Of Cliffs and Caves: Cappadocian Carvings
Cappadocia is a glorious intertwine of geology and human need.
The need? Shelter.
The geology? Tuff: compressed volcanic ash. As a rock, it doesn’t live up to its name. A better name might have been ‘wimpy.’
The intertwine? Hand-hewn cave dwellings. In use today, in use for centuries.
We sleep in one each night. Yes, it has plumbing. Yes, it has a door and window. Yes, it is cool on the hot spring afternoons. Yes, it is quiet. So quiet that only the communal breakfast tells us how many people are actually housed at the Cave Life Pension.

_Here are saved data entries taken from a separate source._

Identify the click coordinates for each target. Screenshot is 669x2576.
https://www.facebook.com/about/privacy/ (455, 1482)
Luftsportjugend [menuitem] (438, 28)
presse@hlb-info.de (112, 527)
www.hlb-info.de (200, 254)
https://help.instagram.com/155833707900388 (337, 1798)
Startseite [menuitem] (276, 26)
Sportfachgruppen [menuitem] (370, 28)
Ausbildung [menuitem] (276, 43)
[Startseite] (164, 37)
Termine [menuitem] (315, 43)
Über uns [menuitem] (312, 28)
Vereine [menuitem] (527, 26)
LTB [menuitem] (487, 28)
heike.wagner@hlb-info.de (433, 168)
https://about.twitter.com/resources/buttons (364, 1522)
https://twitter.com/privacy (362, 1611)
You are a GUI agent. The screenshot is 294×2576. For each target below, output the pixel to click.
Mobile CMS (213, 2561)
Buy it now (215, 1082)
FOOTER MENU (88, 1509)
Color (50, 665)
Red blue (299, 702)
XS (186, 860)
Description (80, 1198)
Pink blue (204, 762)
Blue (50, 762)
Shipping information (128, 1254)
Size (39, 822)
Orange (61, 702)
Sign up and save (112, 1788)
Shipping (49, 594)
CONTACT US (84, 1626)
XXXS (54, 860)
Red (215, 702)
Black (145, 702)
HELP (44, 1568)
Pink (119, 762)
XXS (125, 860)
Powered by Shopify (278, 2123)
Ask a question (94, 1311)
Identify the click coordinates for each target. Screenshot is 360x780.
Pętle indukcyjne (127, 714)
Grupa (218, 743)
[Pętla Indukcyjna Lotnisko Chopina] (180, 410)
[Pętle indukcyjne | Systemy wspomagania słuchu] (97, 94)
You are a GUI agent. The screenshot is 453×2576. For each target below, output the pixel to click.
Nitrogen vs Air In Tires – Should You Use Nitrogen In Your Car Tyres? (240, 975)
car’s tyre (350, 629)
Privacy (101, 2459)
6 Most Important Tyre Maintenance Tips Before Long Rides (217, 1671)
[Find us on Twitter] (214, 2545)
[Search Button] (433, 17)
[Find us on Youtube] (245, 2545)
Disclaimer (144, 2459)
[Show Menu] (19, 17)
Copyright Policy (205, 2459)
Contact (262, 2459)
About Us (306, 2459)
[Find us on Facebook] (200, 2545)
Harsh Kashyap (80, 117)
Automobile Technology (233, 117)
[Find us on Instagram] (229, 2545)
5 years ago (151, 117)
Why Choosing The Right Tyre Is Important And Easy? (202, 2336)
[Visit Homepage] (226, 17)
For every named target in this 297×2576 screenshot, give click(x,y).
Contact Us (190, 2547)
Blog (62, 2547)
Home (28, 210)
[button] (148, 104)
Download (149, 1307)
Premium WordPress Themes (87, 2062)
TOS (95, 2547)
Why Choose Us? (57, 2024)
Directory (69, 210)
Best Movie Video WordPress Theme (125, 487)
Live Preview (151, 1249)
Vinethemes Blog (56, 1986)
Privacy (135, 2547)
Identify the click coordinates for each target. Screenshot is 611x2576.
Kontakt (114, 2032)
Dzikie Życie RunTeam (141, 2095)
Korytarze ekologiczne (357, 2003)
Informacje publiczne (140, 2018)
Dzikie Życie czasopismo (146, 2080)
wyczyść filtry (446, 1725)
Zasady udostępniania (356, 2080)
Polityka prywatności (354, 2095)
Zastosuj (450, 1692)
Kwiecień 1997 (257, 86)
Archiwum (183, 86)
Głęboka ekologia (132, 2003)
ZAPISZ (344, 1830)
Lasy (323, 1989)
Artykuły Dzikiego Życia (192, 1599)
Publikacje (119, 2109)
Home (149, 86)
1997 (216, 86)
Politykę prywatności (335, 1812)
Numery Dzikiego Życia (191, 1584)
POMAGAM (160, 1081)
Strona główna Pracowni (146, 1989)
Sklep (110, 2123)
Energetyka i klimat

Yes, the tuff is so deep that you could dig down for eight stories and build a city of 10,000. The Phrygians started the work in the 8th-7th centuries B.C.E. and Derinkuyu Underground City was enlarged by Byzantine Christians in the 6th-7th centuries C.E. who wanted to hide from roving Persian and Arab armies. It’s just 30 km from our nighttime hutch in Goreme.
Yes, you could excavate a barn. Or an aviary. On our far-ranging walks through the valleys near Goreme we see hundreds of cliff side nesting spots hollowed out for pigeons. People have been carving pigeon roosts here for more than a thousand years, harvesting the droppings for fertilizer.
Yes, if you were so motivated, you could even carve churches and entire seminaries into the cliffs. That’s been done with varying degrees of sophistication and scale since the Byzantine Empire.
Unlike the Greeks or the Indians, the people of ancient and modern Cappadocia are primarily functional cave carvers. Yes, they can chisel in window or a table or a vat for tromping grapes (Grapes grow like weeds here.), but don’t count on them for either great architecture or achingly beautiful art.
If you need shots of grandeur or superb aesthetic, focus your senses on nature: the weather has been working the surfaces around Goreme for millions, not just a couple thousand years. There are dozens of valleys to explore: this one red-hued, that one white, another with many free-standing mushroom-like “chimneys,” and another with tunnels carved by flowing water.
My personal favorites are the towering, free-standing spikes of naturally worn sandstone that have just a touch or two of human intervention: an opening at the bottom and portholes a story or two above. They are high-rise hybrids between nature’s greatness and man’s inventiveness.